Il fallut l’y laisser aller. Jean l’y suivit pour le contenter. Saint-Menoux est un gros village, son église, est un vieux monument roman du onzième siècle embelli au quinzième, avec des toits hérissés de clochetons, et un clocher central plus haut que les autres. C’est là que se trouve le tombeau qui fait des miracles ; il est fort simple, en forme de bière, et renferme le cœur du saint contenu dans une cassette de bois de cèdre.

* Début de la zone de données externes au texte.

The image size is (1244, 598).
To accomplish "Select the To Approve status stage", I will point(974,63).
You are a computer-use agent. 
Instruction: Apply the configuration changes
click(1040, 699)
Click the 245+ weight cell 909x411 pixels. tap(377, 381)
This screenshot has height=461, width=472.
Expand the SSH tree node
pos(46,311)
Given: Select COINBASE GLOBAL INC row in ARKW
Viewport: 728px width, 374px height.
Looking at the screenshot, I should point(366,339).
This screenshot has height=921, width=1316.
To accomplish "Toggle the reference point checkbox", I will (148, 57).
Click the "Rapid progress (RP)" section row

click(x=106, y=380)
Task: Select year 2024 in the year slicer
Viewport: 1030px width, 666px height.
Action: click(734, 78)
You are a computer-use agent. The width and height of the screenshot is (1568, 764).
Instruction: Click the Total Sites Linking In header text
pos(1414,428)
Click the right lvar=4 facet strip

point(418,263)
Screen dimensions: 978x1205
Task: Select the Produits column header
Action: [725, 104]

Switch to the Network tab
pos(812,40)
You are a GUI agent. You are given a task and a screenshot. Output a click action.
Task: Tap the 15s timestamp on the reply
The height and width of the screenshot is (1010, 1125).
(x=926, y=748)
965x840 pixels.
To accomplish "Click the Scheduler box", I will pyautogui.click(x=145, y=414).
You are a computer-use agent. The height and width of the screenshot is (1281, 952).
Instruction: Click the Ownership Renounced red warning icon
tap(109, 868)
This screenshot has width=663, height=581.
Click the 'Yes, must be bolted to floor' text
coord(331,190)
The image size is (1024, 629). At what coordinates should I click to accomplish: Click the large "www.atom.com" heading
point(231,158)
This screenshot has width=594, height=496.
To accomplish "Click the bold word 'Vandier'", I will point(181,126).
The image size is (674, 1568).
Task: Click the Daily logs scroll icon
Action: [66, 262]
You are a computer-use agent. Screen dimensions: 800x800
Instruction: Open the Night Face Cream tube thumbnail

Un trou rond, pratiqué dans le tombeau même sert aux croyants à faire preuve de leur foi. Un homme mordu par un chien enragé n’a qu’à introduire sa tête dans ce trou, et l’y laisser le temps de dire cinq Pater et cinq Ave avec la certitude de s’en retourner guéri, — surtout s’il est généreux envers le sacristain. Jean donna la pièce blanche ; et le sacristain, très satisfait, lui coula confidentiellement ces quelques mots à l’oreille :

— Il y a longtemps qu’on s’est aperçu que le bienheureux Menoux ne guérit pas de la rage, mais de la folie ; ne dites rien : vous savez, c’est la foi qui sauve.

On rentra à Moulins.

— Peut-être bien qu’il n’était pas enragé, ce chien, observa tardivement Méloir redevenu brave.

Cette morsure d’un chien enragé, — qui ne l’était sans doute pas, — fut un souvenir formidable que Méloir emporta du Bourbonnais : car sir William avait repris sa course : de Moulins il était parti pour Nevers, entraînant toujours après lui Maurice et Jean, ainsi que le Breton, — qui racontait à un chacun dans les wagons, combien il avait peu de chance avec la rousseaude Vivette, le failli merle Flohic et tous les chiens enragés de Moulins.